Я проводил её задумчивым взглядом. Мне жутко не хотелось идти на болото ведомым чумазой пигалицей, но старуха явно была совсем плоха, если только не притворялась, конечно. Похоже, придётся смириться и брать, что дают.
Из хижины донеслись вопли ведьмы: — А это куда схватила?.. Зачем?.. Я тебя спрашиваю, зачем тебе столько? Нахлебница! Без еды меня оставить хочешь, только о брюхе своём поганом и думаешь! На, вот, держи, этого тебе как раз хватит, на три дня!.. Не хватит? Потерпишь, лягушек наловишь, можно подумать в первый раз!.. Молчи! Куда платок потащила! И плащ здесь оставь!.. Что значит холодно? Ничего, потерпишь, в тину зароешься, она тёплая!.. А вдруг ты утопнешь, ведь столько с тобой добра пропадёт! В чём мне зимой ходить, кости старые греть?.. Кто, я?.. Кто?.. Ах ты змеюка! Бесово отродье! Да, чтоб глаза твои полопались! Да чтоб тебя тофы зажрали!
Марта выскочила из хижины так, словно за ней гнались волки. Она успела нацепить только короткий, чёрный, шерстяной плащ, такой же ветхий и драный как её рубаха и небольшой плетёный кузовок без крышки, на дне которого сиротливо перекатывались три маленькие, твёрдые как камень ячменные лепёшки. Девочка обежала очаг и юркнула мне за спину. Ведьма появилась следом, степенно проковыляла несколько шагов и заняла стратегическую позицию между нами и котлом с варевом.
— Так вы идите, — затараторила она, — путь неблизкий, пока придёте, совсем стемнеет. За денежки конечно спасибо, я уж их припрячу от греха, никто не найдёт. Жаль, конечно, покормить вас нечем, самой мало, вы уж не обессудьте…

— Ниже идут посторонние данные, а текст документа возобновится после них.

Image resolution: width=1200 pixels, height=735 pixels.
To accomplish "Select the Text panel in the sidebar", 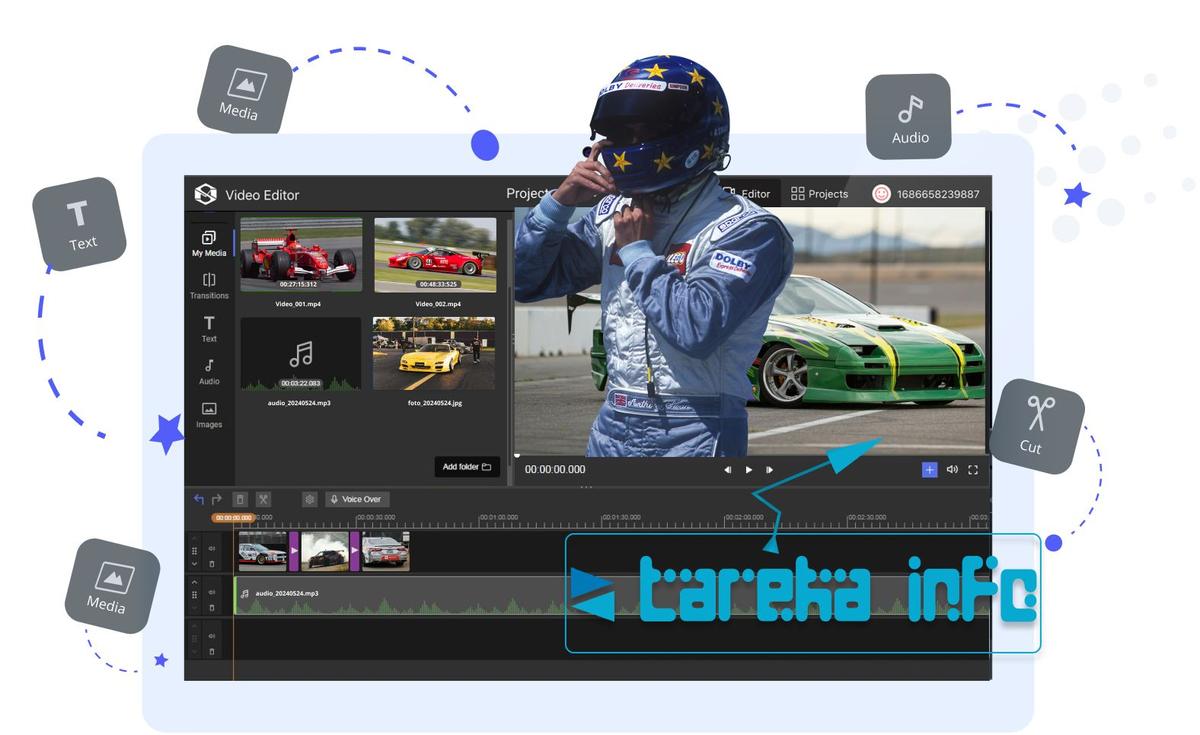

Марта за моей спиной сглотнула голодную слюну. Она явно рассчитывала на похлёбку из котла, но старуха похоже не собиралась делить трапезу со своей правнучкой. Я повернулся и положил руку ей на плечо.
— Пойдём, проводница.
Девочка кивнула и, не оглядываясь больше, пошла вниз по тропинке ведущей в сторону Топей.